** Opening Data block **
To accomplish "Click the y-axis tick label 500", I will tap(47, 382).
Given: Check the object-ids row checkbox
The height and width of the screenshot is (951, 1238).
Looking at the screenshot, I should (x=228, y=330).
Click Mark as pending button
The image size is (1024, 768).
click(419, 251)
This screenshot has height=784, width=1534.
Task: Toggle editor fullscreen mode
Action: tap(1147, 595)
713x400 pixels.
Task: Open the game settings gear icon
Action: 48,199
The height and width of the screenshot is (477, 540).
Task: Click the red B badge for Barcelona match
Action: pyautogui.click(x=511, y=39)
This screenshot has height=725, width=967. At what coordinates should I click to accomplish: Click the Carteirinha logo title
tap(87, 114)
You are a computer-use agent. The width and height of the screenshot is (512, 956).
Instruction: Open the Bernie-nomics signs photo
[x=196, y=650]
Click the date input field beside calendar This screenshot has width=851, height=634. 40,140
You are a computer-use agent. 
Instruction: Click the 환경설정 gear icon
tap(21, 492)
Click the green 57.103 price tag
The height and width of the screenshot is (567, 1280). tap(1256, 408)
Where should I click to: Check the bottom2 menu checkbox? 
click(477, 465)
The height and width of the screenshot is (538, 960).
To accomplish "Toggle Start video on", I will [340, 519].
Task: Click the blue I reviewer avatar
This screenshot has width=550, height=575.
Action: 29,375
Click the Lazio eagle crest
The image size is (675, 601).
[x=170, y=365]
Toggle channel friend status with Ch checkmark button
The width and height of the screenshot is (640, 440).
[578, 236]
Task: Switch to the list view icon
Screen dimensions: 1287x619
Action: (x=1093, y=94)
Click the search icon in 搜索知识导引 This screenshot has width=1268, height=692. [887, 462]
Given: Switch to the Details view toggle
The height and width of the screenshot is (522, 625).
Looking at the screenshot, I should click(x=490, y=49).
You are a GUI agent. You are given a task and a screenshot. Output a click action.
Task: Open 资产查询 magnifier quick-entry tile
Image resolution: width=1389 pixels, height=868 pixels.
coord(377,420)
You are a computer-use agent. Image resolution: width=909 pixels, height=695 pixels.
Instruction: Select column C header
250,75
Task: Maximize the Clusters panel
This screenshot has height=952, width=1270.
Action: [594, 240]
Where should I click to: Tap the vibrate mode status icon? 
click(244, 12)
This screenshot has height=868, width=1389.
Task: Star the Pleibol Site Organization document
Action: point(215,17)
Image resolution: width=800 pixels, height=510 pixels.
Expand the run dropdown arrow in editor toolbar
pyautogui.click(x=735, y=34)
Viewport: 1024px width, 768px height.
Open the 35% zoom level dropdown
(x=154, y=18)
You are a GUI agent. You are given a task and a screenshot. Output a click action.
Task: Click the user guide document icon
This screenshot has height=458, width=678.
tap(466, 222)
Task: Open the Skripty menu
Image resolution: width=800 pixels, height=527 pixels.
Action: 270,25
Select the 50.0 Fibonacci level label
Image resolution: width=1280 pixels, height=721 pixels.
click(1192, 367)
** Closing Data block **
* _Description of the task_:
Your reply must consist solely of the count of lines in the listing above that hold the string "computer".

* _Exercise result_:
3